── Seçilmiş Metin ──
Eğer Allah’ın nimetini saymaya kalkışacak olursanız, onu bir genelleme yaparak bile sayamazsınız. Gerçekten Allah, bağışlayandır, esirgeyendir. (Nahl Suresi, 18)

Allah’a, verdiği tüm nimetlerden dolayı sürekli bir şükür halinde olmak iman edenlerin en önemli özelliklerinden biridir. Unutulmamalıdır ki Allah, tüm bu nimetlerle insanları denemektedir. Allah, Nisa Suresi’nin 147. ayetinde “şükrün karşılığını veren” olduğunu haber vermektedir. Buna rağmen insanların büyük bir bölümü kendilerine verilen nimetlere nankörlük etmektedirler. Hz. Süleyman’ın Neml Suresi’ndeki sözleri şöyledir:

… “Bu Rabbimin fazlındandır, O’na şükredecek miyim, yoksa nankörlük edecek miyim diye beni denemekte olduğu için (bu olağanüstü olay gerçekleşti). Kim şükrederse, artık o kendisi için şükretmiştir, kim nankörlük ederse, gerçekten benim Rabbim Gani (hiçbir şeye ve kimseye ihtiyacı olmayan)dır, Kerim olandır.” (Neml Suresi, 40)

Ahir zaman ise insanların çoğunun şükürden tamamen uzaklaştıkları bir dönemdir. Bu dönemde insanların bir kısmı tüm nimetleri verenin Allah olduğunu unutur, dünya hayatına büyük bir hırsla bağlanırlar. Sahip oldukları maddi-manevi her türlü zenginliği kendilerinden bilirler. Bu nimetleri kendi çabalarıyla, zekalarıyla ve hak ederek elde ettiklerine inanırlar. Ancak bu şekilde düşünen kişiler, gerçekte Allah’a karşı çok büyük bir nankörlük içinde olduklarını kesin olarak bilmelidirler. Çünkü insana sahip olduğu tüm nimetleri veren Allah’tır. Nitekim ayetlerde bu gerçek şöyle bildirilir:

Size her istediğiniz şeyi verdi. Eğer Allah’ın nimetini saymaya kalkışırsanız, onu sayıp-bitirmeye güç yetiremezsiniz. Gerçek şu ki, insan pek zalimdir, pek nankördür. (İbrahim Suresi, 34)

Nimet olarak size ulaşan ne varsa, Allah’tandır, sonra size bir zarar dokunduğunda (yine) ancak O’na yalvarmaktasınız. Sonra sizden zararı kaldırdığında, sizden bir grup (hemen) Rablerine şirk koşar; Kendilerine verdiklerimize karşı nankörlük etmek için. Öyleyse yararlanın, ilerde bileceksiniz. (Nahl Suresi, 53-55)
───
── Listelenen Kayıtlar ──
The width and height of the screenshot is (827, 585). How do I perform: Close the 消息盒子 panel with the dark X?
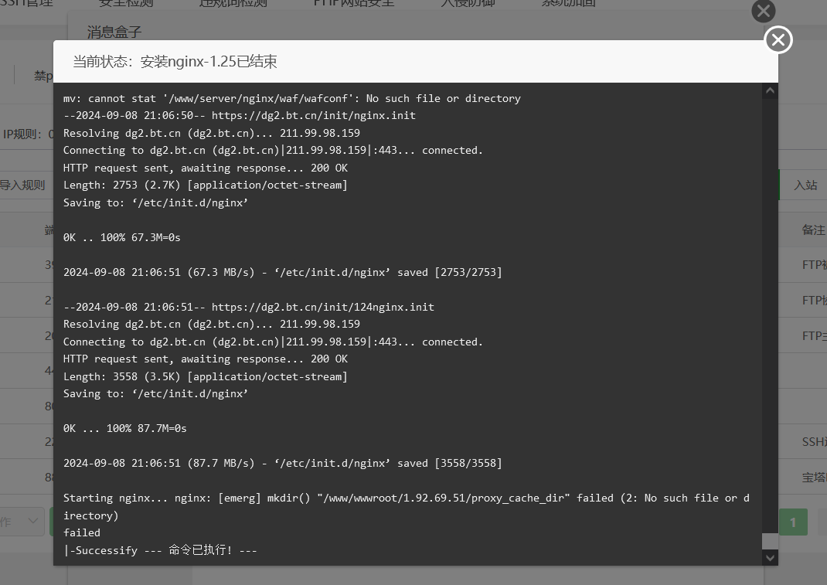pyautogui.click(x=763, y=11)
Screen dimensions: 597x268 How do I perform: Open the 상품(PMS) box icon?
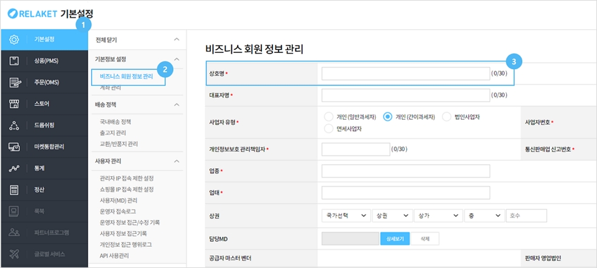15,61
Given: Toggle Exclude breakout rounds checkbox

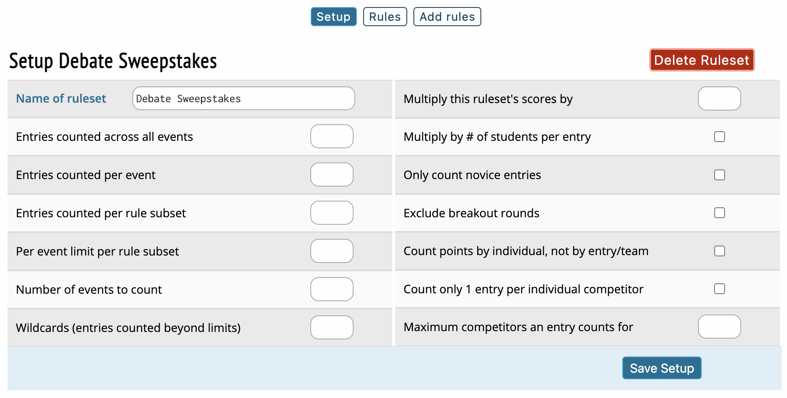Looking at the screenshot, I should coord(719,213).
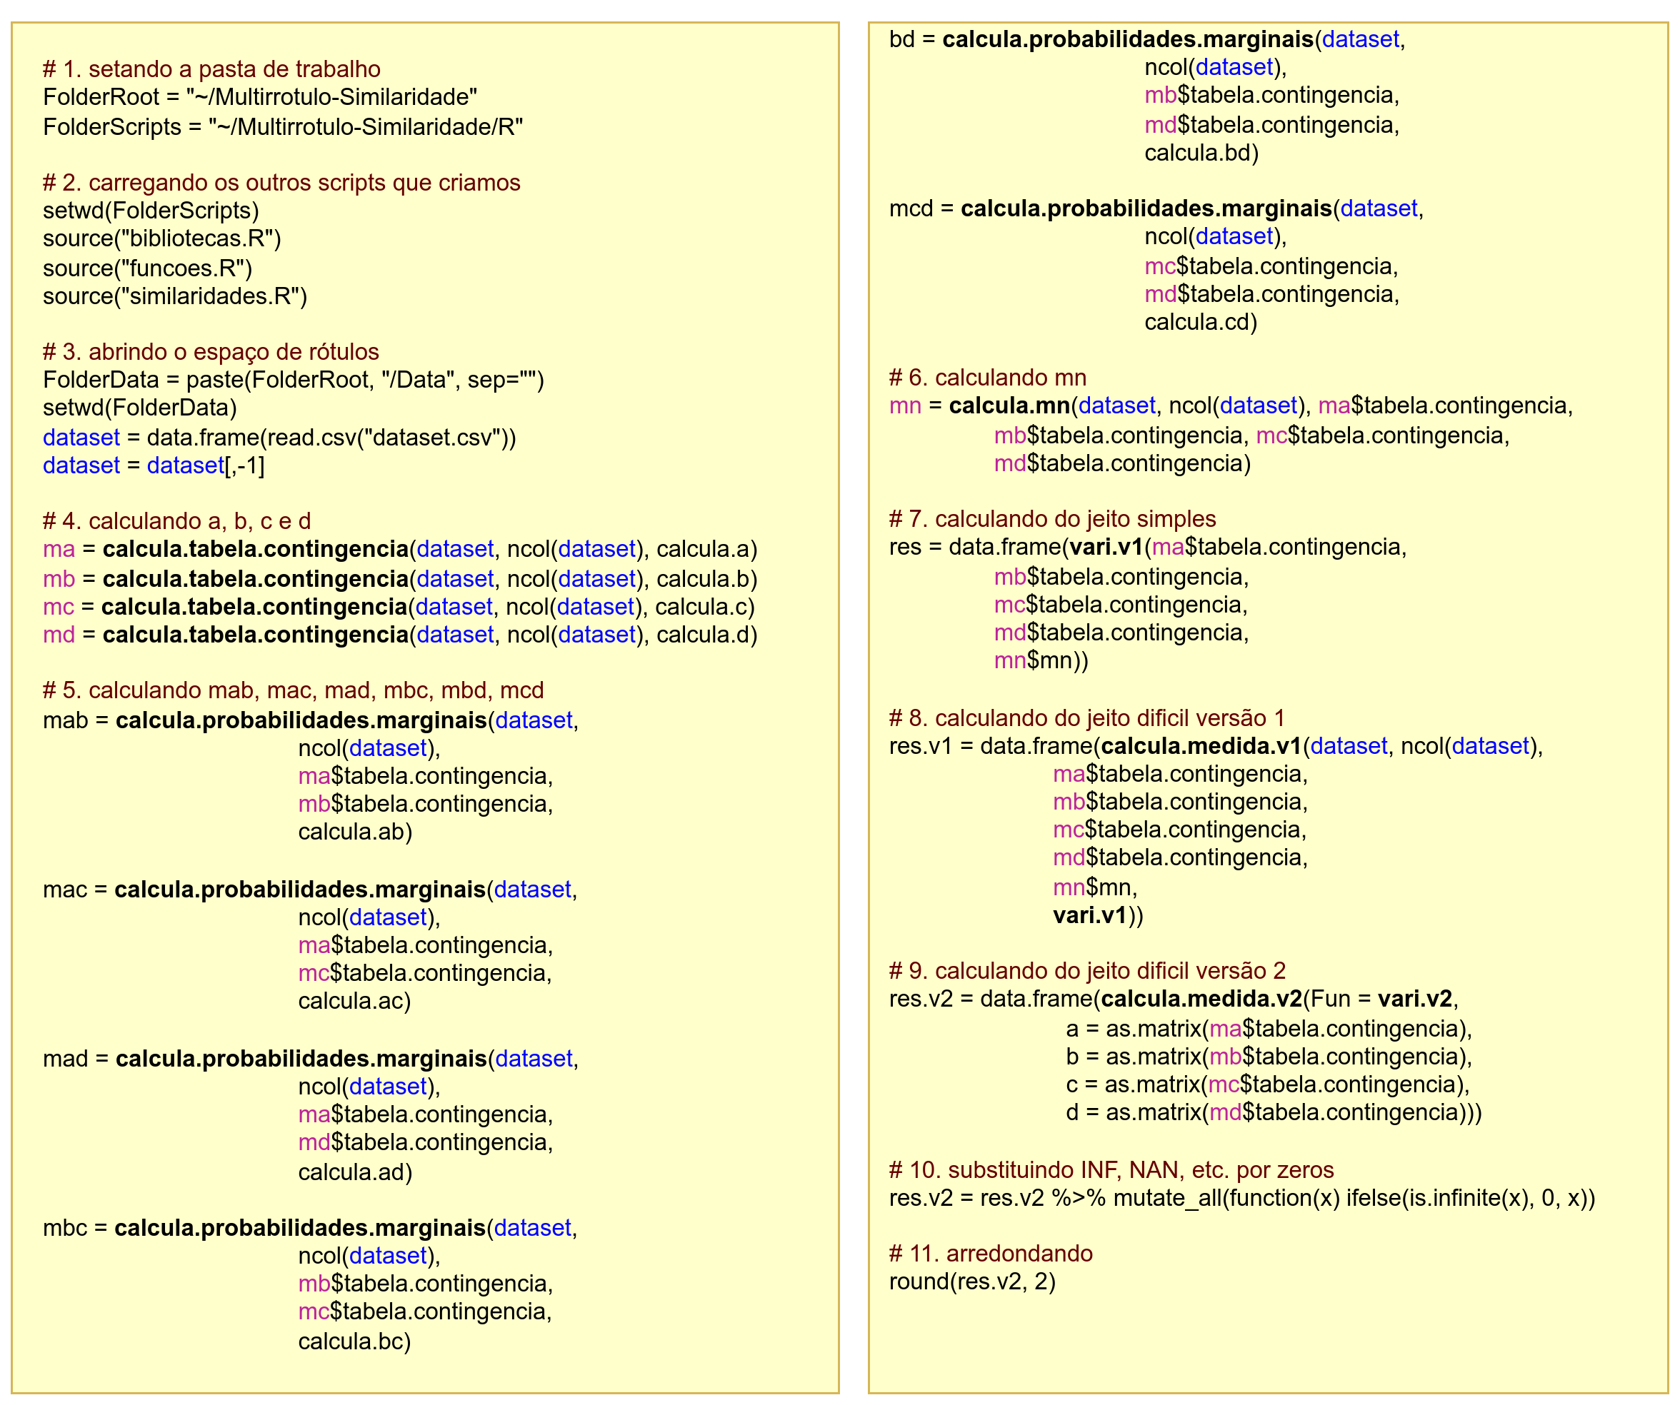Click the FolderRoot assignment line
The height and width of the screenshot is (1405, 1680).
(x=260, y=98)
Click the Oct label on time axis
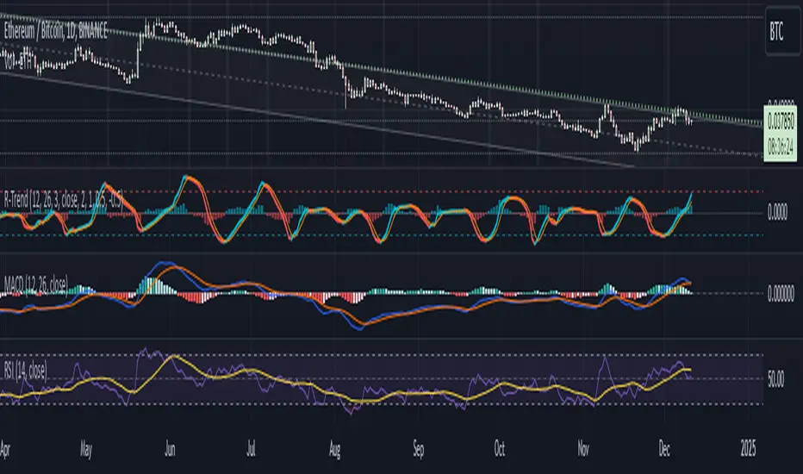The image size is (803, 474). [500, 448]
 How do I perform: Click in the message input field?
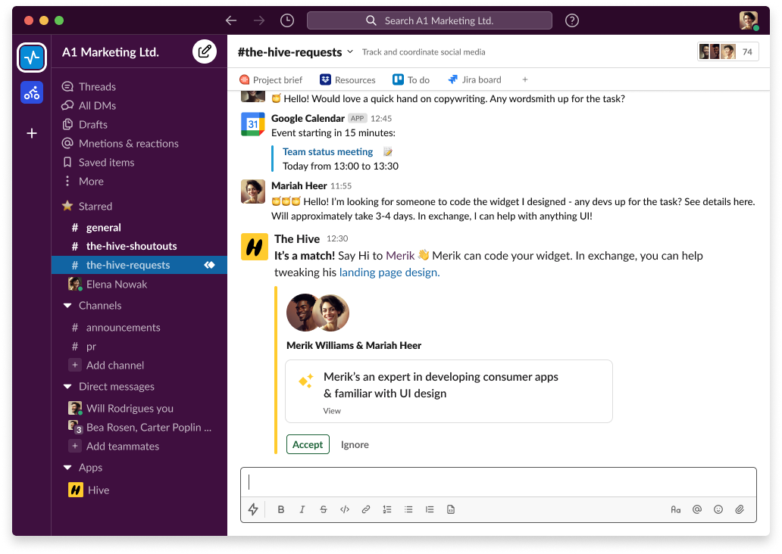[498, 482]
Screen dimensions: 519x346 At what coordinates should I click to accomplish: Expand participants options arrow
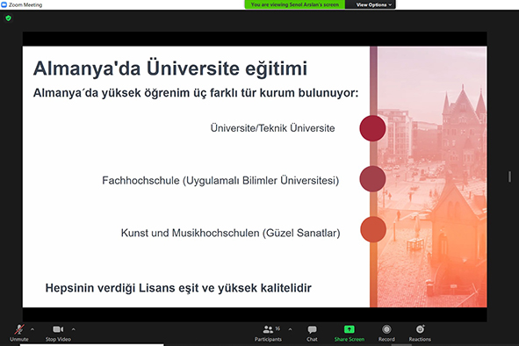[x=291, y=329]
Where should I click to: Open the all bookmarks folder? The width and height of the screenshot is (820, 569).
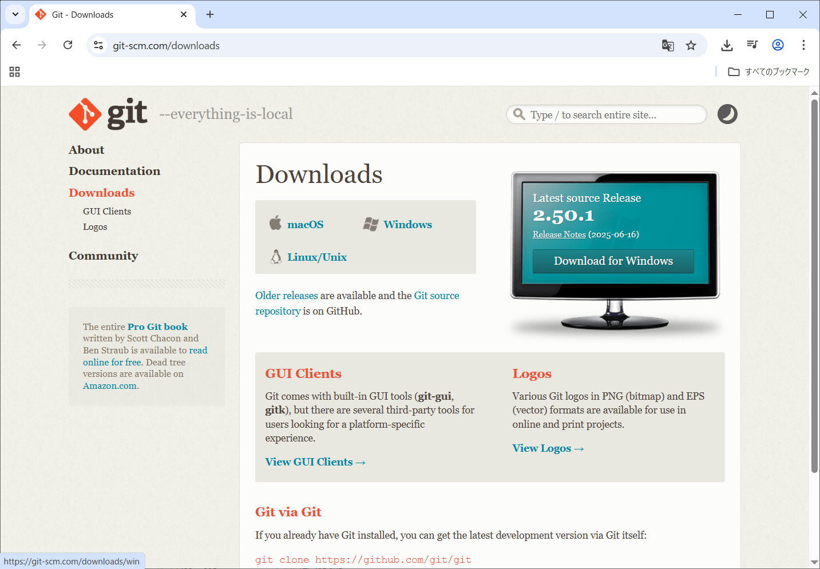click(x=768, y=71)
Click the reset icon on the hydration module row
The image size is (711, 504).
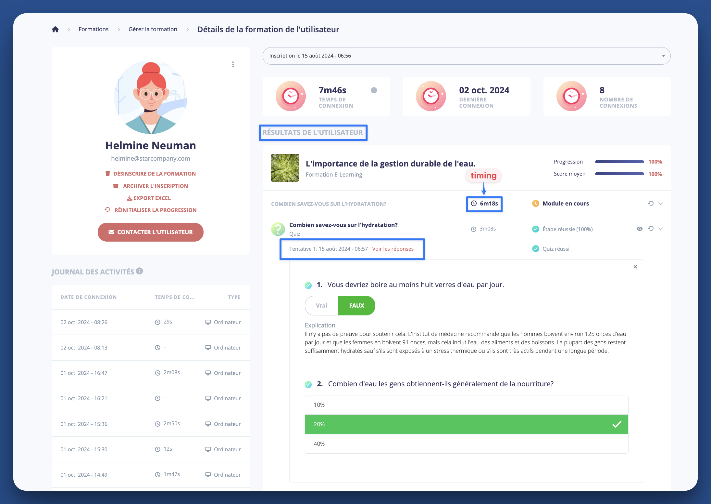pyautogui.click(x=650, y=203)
───
#### [Görev]
Nimetlere şükür konulu metni, son cümlesinin ardından devralıp sürdürün.

#### [Alıştırmanın Cevabı]
Nahl Suresi’nin yukarıdaki ayetlerinde bildirildiği gibi, bazı insanlar Allah’ın verdiği nimetleri unutmakta ve O’na şirk koşmaktadırlar. İnsanları Allah’ın nimetlerine karşı nankörlük yapmaya zorlamak ve şükürden uzaklaştırmak ise şeytanın bir taktiğidir. Bu şekilde onları inkara yaklaştırmakta ve Allah’ın yolundan saptırmaktadır. Şeytanın bu sinsi taktiği ve gerçek amacı Kuran’da şöyle bildirilir:

“Sonra muhakkak önlerinden, arkalarından, sağlarından ve sollarından sokulacağım. Onların çoğunu şükredici bulmayacaksın.” (Allah) Dedi: “Kınanıp alçaltılmış ve kovulmuş olarak ordan çık. Andolsun, onlardan kim seni izlerse, cehennemi sizlerle dolduracağım.” (Araf Suresi, 17-18)

Allah’a şükretmenin önemine ayetlerde dikkat çekilmesine rağmen insanların şükürden uzaklaşmalarının elbette ki dünyada da bir karşılığı vardır. Dünya üzerindeki yokluk, kıtlık, sefalet, ahlaki çöküş gibi sıkıntıların temelinde insanların Allah’ı unutmaları ve şükretmemeleri yatmaktadır. Şükür insana nimetlerin, refahın ve huzurun kapılarını açarken, şükürden uzaklaşıp, nankörlük etmek ise büyük bir azap getirir. Allah bir ayetinde şu şekilde buyurur:

“Rabbiniz şöyle buyurmuştu: “Andolsun, eğer şükrederseniz gerçekten size arttırırım ve andolsun, eğer nankörlük ederseniz, şüphesiz, benim azabım pek şiddetlidir.” (İbrahim Suresi, 7)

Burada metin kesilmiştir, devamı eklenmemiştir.